Permissions need to be:
drwx--x--x
/users/gdf1/mhtest09
drwxr-xr-x
/users/gdf1/mhtest09/share
(Q. Why?)
For pass mark
- Call it gweb ("grep web").
gweb string
- It searches the test corpus for the input string:
cd /users/gdf1/mhtest09/share/shakespeare
grep -i string */*html
- Use
<pre>
and
sed
as in the online version.
-
N.B. You must find and delete the parts of the online version that are irrelevant to the offline version.
- The script sends its final output into an (offline) output web page:
$HOME/tmp/gweb.output.html
For full marks
The above is for a pass mark.
For full marks, make the files clickable.

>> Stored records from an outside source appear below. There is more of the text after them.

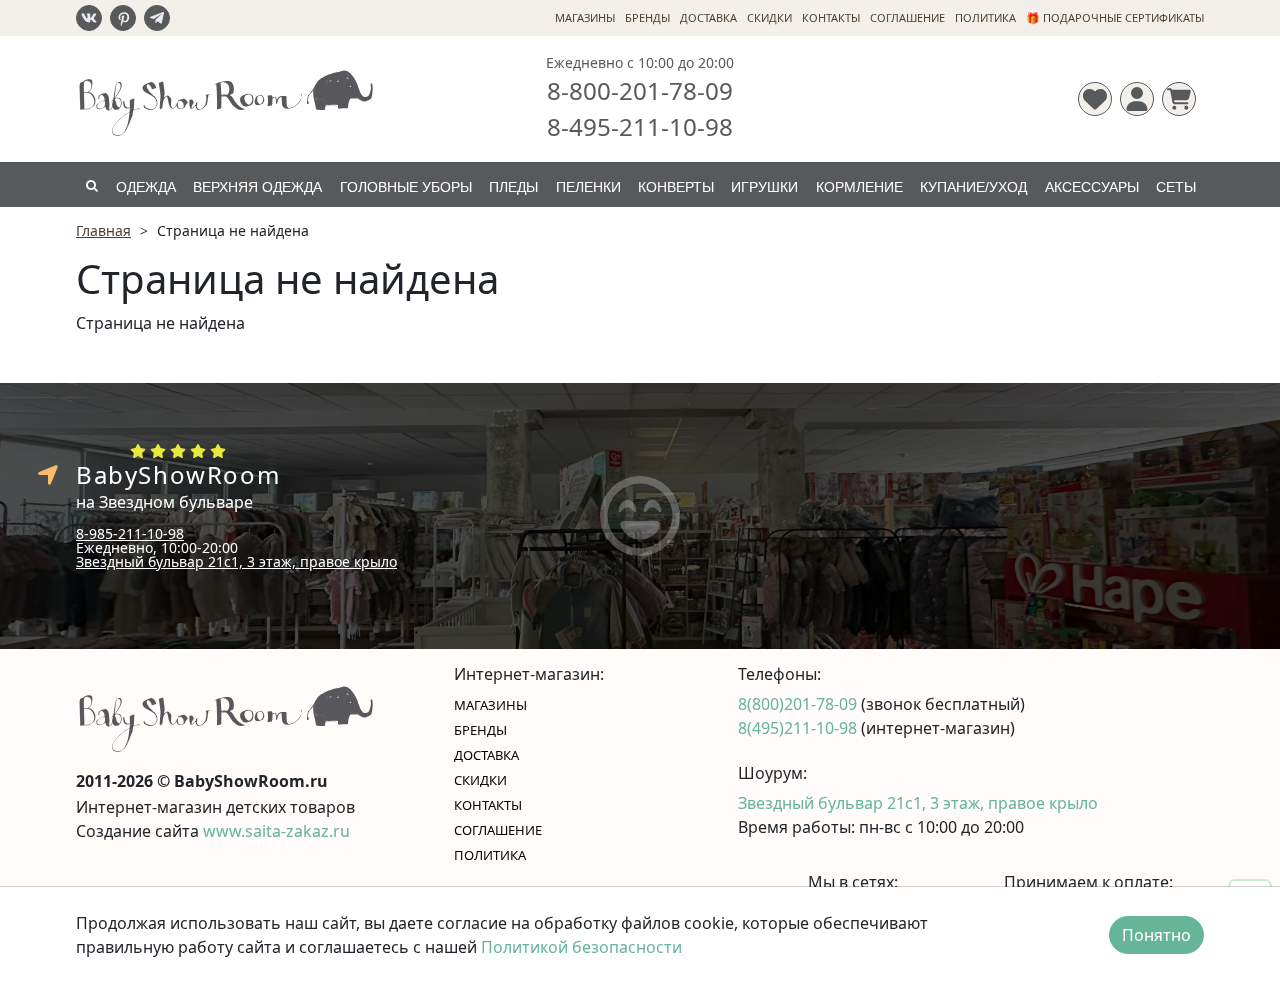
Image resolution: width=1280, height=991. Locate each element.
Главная (103, 230)
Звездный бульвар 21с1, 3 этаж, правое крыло (236, 561)
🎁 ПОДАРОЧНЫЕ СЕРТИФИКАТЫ (1115, 17)
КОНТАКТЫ (831, 17)
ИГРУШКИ (764, 187)
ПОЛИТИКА (985, 17)
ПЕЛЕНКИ (588, 187)
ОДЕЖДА (146, 187)
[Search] (91, 184)
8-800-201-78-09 (640, 90)
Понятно (1156, 935)
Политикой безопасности (581, 947)
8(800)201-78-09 (799, 704)
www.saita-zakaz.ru (276, 831)
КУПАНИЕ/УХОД (973, 187)
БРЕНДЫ (647, 17)
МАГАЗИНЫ (585, 17)
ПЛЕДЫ (513, 187)
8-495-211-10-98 (640, 126)
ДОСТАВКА (708, 17)
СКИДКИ (769, 17)
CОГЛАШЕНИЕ (907, 17)
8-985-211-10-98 (130, 533)
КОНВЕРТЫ (676, 187)
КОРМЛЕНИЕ (859, 187)
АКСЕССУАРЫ (1092, 187)
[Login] (1137, 99)
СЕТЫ (1176, 187)
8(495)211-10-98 (799, 728)
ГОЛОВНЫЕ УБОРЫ (406, 187)
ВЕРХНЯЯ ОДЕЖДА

- The basic grep above gives output like this:
file.html: hit
- To make the files clickable, pipe the output to a second script, which does this:
while read line
do
file=`echo "$line" | [CUT BEFORE THE COLON]`
hit=`echo "$line" | [CUT AFTER THE COLON]`
echo "[LINKABLE FILENAME]: $hit <br>"
done
The bits in capital letters inside square brackets you need to work out yourself!
See cut.
- You can now click on hits in the output page to see them (offline).
- You will have to adjust the href address if you are to click on links to my files
from an output file in your directory.
Test
- For example:
gweb northumberland
will show all lines in the corpus where "northumberland" appears in any case.